1. Always State Your Assumptions

"I'm assuming the input array is unsorted. If it were sorted,
we could use binary search for O(log n) instead of O(n)."

2. Discuss Trade-offs

"We could use a HashMap for O(1) lookup, which gives us O(n) time
but O(n) space.

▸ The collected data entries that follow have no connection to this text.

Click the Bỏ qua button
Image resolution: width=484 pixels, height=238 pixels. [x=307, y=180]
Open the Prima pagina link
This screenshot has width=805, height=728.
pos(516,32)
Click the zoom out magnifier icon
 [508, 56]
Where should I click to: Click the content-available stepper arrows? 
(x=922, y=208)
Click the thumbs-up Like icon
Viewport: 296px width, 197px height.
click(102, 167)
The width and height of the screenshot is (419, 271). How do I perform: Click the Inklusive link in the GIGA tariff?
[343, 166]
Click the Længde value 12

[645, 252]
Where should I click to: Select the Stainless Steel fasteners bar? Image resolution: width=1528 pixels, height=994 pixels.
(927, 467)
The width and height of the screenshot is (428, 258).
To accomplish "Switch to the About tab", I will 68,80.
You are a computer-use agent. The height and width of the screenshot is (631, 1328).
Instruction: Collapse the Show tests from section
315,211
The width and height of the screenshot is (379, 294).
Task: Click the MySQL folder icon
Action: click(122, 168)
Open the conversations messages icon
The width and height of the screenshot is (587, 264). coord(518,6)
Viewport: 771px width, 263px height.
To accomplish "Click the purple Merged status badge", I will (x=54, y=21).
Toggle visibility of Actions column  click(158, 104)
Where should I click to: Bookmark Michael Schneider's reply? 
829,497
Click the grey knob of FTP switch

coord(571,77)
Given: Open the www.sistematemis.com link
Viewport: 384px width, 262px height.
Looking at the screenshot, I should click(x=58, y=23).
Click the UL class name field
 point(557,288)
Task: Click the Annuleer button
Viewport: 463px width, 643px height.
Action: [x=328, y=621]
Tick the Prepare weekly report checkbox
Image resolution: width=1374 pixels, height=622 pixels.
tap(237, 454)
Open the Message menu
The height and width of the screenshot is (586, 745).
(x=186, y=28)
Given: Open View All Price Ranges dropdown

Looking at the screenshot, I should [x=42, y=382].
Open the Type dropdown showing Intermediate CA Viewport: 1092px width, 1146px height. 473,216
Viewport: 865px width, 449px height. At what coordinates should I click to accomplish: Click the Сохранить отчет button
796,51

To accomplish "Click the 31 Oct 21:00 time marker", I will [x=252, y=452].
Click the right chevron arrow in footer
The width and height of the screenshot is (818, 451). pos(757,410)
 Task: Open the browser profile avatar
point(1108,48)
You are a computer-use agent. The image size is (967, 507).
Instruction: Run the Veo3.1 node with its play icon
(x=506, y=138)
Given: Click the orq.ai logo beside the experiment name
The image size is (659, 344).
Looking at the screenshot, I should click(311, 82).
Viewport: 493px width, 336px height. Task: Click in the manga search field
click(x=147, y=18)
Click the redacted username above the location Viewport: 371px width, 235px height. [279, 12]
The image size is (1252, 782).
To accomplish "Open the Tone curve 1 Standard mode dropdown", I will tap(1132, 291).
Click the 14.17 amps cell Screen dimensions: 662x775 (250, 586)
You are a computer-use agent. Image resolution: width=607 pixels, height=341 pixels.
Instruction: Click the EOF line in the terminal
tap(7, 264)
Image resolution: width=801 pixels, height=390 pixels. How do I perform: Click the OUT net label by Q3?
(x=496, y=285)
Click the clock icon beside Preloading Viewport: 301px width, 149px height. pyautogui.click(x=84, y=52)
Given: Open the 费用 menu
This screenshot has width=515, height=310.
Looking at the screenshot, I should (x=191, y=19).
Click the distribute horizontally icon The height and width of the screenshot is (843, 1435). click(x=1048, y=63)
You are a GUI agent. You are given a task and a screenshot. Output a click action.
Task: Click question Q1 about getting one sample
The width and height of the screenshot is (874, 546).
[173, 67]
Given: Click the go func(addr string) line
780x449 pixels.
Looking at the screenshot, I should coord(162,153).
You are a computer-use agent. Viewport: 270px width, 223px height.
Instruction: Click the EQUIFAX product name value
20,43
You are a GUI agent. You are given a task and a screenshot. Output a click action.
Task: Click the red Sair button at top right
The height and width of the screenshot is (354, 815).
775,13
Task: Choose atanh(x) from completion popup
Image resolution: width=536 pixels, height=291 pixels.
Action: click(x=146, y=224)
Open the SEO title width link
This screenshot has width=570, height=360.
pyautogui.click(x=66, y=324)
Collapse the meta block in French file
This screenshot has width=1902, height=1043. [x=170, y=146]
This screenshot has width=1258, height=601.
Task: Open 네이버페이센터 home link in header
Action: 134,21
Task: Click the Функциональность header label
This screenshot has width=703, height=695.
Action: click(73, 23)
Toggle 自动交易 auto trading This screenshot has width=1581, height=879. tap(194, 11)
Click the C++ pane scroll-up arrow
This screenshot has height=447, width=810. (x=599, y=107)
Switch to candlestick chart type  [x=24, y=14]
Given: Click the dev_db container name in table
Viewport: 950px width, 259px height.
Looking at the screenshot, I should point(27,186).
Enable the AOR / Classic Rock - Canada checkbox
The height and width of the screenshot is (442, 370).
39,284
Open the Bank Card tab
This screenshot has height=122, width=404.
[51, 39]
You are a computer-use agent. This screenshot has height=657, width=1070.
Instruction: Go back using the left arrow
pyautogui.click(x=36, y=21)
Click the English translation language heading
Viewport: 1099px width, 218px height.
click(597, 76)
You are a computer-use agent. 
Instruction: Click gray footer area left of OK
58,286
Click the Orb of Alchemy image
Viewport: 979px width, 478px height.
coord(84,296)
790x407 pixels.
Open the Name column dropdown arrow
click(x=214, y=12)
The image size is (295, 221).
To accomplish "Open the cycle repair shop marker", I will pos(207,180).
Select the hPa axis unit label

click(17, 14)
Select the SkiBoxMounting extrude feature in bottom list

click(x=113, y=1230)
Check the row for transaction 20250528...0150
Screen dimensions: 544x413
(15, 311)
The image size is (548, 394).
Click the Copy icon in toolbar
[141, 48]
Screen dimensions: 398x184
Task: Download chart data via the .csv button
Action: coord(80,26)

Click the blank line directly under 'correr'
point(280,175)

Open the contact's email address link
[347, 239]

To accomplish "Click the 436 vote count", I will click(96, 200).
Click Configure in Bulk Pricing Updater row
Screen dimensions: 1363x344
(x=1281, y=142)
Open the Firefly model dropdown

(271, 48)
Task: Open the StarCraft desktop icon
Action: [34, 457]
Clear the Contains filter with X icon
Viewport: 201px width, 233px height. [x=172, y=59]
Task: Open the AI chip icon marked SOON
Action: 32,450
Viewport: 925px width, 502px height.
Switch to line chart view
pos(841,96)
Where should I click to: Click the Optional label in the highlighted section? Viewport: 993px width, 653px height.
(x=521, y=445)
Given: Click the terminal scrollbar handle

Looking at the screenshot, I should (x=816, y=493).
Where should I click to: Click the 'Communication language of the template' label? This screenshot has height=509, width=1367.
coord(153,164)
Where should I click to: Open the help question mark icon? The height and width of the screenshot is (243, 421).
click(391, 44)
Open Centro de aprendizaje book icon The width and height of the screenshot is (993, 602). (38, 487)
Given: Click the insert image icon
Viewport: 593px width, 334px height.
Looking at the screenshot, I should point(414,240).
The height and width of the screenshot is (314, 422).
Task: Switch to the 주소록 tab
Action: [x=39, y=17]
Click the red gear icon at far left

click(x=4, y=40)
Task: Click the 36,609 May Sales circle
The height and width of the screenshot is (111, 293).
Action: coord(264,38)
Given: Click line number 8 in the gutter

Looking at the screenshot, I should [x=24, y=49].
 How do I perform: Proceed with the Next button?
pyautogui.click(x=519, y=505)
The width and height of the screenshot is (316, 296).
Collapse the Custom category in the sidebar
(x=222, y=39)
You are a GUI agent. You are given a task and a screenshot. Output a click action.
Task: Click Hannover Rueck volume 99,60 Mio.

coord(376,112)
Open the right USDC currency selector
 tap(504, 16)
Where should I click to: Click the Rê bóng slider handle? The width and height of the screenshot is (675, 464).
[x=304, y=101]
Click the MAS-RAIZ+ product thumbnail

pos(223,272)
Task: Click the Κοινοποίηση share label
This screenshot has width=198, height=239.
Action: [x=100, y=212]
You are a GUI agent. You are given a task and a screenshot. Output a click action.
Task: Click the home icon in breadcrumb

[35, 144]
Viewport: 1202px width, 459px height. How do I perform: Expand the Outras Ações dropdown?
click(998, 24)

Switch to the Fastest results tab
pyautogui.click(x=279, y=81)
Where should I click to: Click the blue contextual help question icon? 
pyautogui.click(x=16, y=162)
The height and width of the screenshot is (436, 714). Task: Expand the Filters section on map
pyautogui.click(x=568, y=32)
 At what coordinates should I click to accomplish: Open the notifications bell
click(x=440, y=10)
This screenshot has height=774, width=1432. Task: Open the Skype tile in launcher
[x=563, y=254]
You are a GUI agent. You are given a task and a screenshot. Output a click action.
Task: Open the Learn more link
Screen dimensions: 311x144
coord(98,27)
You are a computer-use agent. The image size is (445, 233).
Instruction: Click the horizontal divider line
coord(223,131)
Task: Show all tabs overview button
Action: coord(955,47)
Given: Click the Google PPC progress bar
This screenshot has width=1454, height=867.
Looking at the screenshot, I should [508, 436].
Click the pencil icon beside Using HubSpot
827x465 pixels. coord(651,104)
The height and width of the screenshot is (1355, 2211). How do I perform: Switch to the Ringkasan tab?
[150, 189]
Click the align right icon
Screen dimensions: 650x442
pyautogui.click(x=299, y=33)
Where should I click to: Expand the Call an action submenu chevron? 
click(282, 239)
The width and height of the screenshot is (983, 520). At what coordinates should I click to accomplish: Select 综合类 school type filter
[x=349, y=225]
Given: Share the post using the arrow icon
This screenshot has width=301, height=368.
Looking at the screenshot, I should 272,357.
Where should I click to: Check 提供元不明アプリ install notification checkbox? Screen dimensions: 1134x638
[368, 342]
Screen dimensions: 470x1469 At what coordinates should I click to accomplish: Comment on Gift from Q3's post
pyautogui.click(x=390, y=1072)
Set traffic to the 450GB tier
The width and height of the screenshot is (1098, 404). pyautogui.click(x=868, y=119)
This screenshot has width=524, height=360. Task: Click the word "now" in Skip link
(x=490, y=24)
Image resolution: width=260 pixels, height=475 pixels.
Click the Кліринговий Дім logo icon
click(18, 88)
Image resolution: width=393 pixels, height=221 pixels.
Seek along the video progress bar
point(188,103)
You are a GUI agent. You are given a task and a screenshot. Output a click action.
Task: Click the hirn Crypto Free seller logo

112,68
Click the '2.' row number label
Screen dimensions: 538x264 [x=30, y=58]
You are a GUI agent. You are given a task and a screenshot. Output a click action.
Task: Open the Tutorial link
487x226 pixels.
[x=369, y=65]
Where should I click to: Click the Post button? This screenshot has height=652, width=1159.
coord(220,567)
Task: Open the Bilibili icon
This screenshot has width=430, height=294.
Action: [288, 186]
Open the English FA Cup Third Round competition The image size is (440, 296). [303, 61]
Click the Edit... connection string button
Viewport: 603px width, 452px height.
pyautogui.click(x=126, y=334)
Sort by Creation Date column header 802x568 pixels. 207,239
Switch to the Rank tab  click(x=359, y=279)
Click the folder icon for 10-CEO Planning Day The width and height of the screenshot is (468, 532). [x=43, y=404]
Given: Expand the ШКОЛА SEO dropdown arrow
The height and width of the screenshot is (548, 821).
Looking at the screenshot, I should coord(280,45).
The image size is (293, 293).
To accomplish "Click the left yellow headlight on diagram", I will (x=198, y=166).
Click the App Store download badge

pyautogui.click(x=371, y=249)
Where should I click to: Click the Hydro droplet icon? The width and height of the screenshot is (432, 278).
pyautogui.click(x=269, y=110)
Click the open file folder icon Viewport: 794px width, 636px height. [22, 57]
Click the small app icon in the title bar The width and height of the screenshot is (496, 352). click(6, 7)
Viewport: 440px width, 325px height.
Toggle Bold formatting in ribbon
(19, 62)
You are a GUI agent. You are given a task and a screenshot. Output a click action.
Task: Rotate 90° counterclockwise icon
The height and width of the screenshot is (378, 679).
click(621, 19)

Or we could sort and use binary search for
O(n log n) time but O(1) space if we sort in-place."

3. Consider All Cases

  • Best case
  • Average case
  • Worst case
  • Time complexity
  • Space complexity

4. Optimize Step by Step

  1. Get a working solution first
  2. Analyze its complexity
  3. Identify bottlenecks
  4. Optimize (with trade-off discussion)

Practice Exercises by Complexity

O(1) - Constant Time

O1-Constant-Time-Exercises.md

  • Array access and updates
  • Dictionary operations
  • Stack/Queue operations
  • Mathematical formulas

O(log n) - Logarithmic Time

OLogN-Logarithmic-Time-Exercises.md

  • Binary search variations
  • Tree operations
  • Divide-and-conquer algorithms
  • SortedSet/SortedDictionary operations

O(n) - Linear Time

ON-Linear-Time-Exercises.md

  • Array/List iteration
  • Linear search
  • Single-pass algorithms
  • String processing

O(n log n) - Linearithmic Time

ONLogN-Linearithmic-Time-Exercises.md

  • Merge sort
  • Quick sort
  • Heap sort
  • Efficient sorting scenarios

O(n²) - Quadratic Time

ON2-Quadratic-Time-Exercises.md

  • Nested loops
  • Simple sorting algorithms
  • Pairwise comparisons
  • Matrix operations

Space Complexity

Space-Complexity-Exercises.md

  • In-place vs. out-of-place algorithms
  • Recursive space analysis
  • Memory optimization
  • Time-space trade-offs

Additional Resources

Books

  • "Introduction to Algorithms" (CLRS)
  • "Cracking the Coding Interview" by Gayle Laakmann McDowell
  • "Algorithm Design Manual" by Steven Skiena

Online Tools

Common Interview Problem Patterns

  1. Two Pointers: Often O(n) time, O(1) space
  2. Sliding Window: O(n) time, O(1) or O(k) space
  3. Hash Maps: Trade space O(n) for time O(1) lookups
  4. Binary Search: O(log n) when data is sorted
  5. BFS/DFS: O(V + E) for graphs
  6. Dynamic Programming: Often O(n²) time, O(n) or O(n²) space
  7. Divide and Conquer: Often O(n log n)

Key Takeaways

  1. Big-O describes growth rate, not exact runtime
  2. Drop constants and non-dominant terms
  3. Consider both time and space complexity
  4. Best/Average/Worst cases can differ significantly
  5. Amortized analysis smooths out occasional expensive operations
  6. Real-world factors (cache locality, constants) matter too
  7. Trade-offs are everywhere - discuss them in interviews

Next Steps

Work through the exercises in order:

  1. Start with O(1) operations to build intuition
  2. Progress through O(log n), O(n), O(n log n)
  3. Understand when O(n²) is necessary
  4. Master space complexity analysis
  5. Practice analyzing unfamiliar code

Remember: Understanding complexity helps you write better code and ace technical interviews!